My mother, a total Type A control freak, has struggled with depression and anxiety her whole life. Things got pretty bad after they divorced, but who's to say they wouldn't have been much worse with the weight of that secret, unbeknownst to her, for another twenty years. How do you begin to unpack the cause (or, rather, the exacerbating factors) of your mental illness when you don't even KNOW you're living a lie?

Sure, I have had issues in my adult relationships with men, but at least I know where to start to dissect them (go into therapy and tell them your dad is gay and left your mom for a man. It gives you a lot of rich material with which to work!). If he'd never come out, I bet I'd still have the same issues, but have no idea why.

As for my dad....who knows if he would have made it? It is not uncommon for closeted gay people to become suicidal, and we all know the stories of closeted gay men who act out in dangerous ways that put their health, safety, and reputation at risk.
Not to mention that there is always a fundamental benefit, even if it takes a very, very long time to see it, to honesty and personal integrity.

Life is so, so, so, so short for all of us. How can I not wish for both my mom and my dad to be leading authentic lives? And had they stayed together, both would have been living a lie, even if only one of them knew it.
I have to believe that if the price of his coming out almost unimaginably high, the price of his not coming out would have been unimaginably higher.

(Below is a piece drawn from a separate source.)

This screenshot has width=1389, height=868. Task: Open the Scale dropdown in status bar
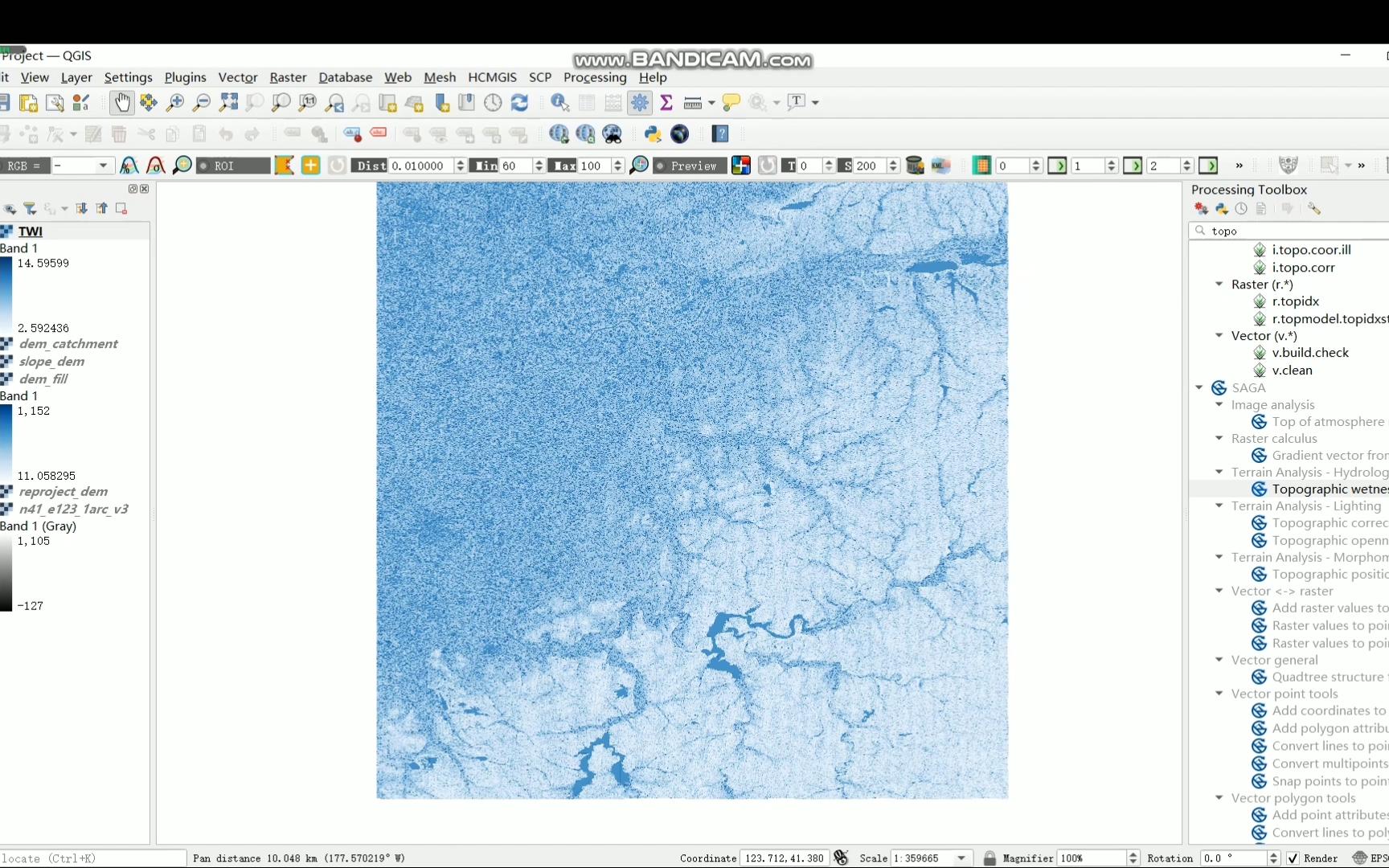961,858
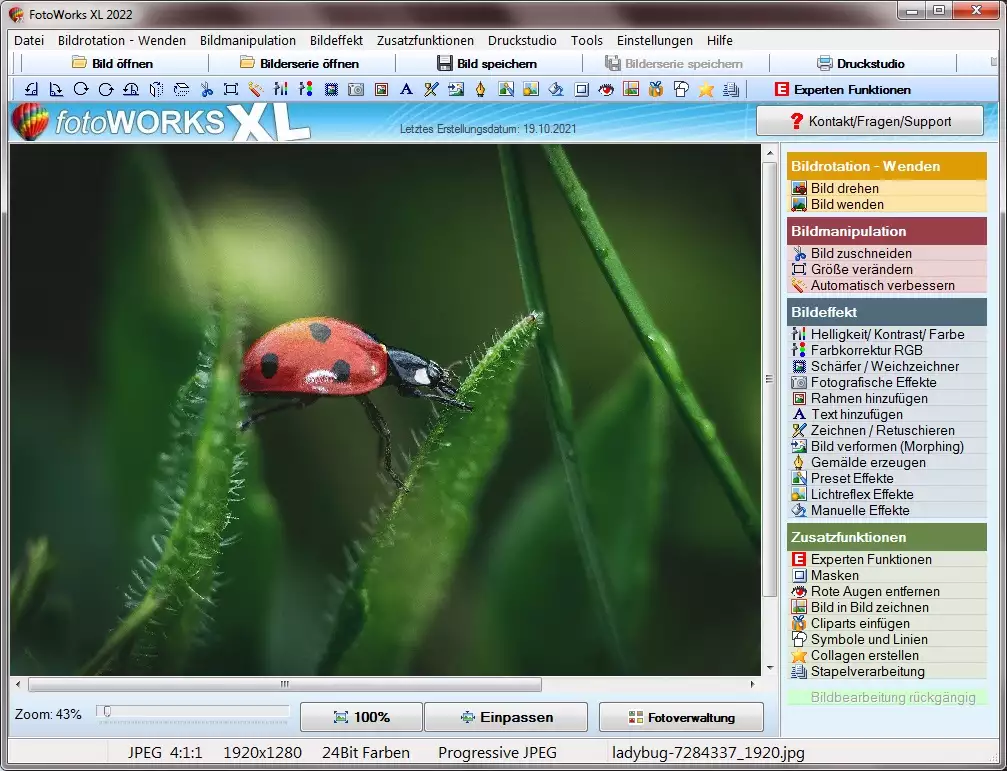The height and width of the screenshot is (771, 1007).
Task: Click the Zoom slider handle
Action: tap(107, 712)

To those of you who are in the midst of this process, or who are married to someone in the midst of this process, I promise you there is light at the end of the tunnel (although it will be a long and dark tunnel to be sure). You will have to grieve your marriage or your former life as if it were a death. You do not have to accept this gracefully or stoically. It fucking sucks. There is no rushing the process, and you can't progress to the next stage of grief and eventual acceptance without going through denial, anger, and intense, intense sadness.

But be gentle with yourself. This is not your fault, no matter which partner you are: the gay one or the abandoned one. Try to do the very best you can with the hand you were dealt.


Grace and strength can only come from truth. There is no shortcut, and there is no workaround. It may be impossible to believe, but everyone in your family will be better off in ten years than they would be if this secret remained in the dark. It took me years to believe this, but I finally do.

Thank you, Anna.

You put it well, and I certainly believe that getting to the good place you seem to be in now was not an easy journey. It all sounds familiar, but for me it is wonderful to hear a daughter find her voice, and give voice to truth like that. It cost my daughter an enormous effort just to admit to herself that she was angry with me for leaving--and it took long enough that when the blow did come, I had stopped bracing myself for it. Not a good time had by all...

Me, I wasted all day yesterday playing with photographs in Photoshop, and they weren't even all for immediate use here, or the photos I promised both my mother and my daughter I would "fix" for them...

I do not have a day to waste, given that I have to move an entire house in three weeks. I just wasted it, anyway. And here goes today... oops.

Here's what I'm not going to do today:

try to figure out why my newly-installed and endlessly formatted BlogRoll comes and goes like weather. Anyone out there know enough about Blogger to know how to nail it down so it stops disappearing on me? Sheesh!

Hang in there, everyone.
C

2 comments:

  1. Thanks for spotlighting my blog. Anna's story is by no means unique but rarely told or even talked of. I'm so glad she is willing to share it. While I don't think parents mean to brush aside the feelings of their kids during this difficult time I do think it happens and it's important to hear our story. The experience might be difficult to endure but usually the relationships grow stronger out at the other end.

    ReplyDelete
  2. She touches on an interesting concept: life choices. Do people ever really consider that (anymore). Are they binding?

    I'm not trying to argue one way or the other, and my personal beliefs have definitely shifted over the years. But I know that I've made some.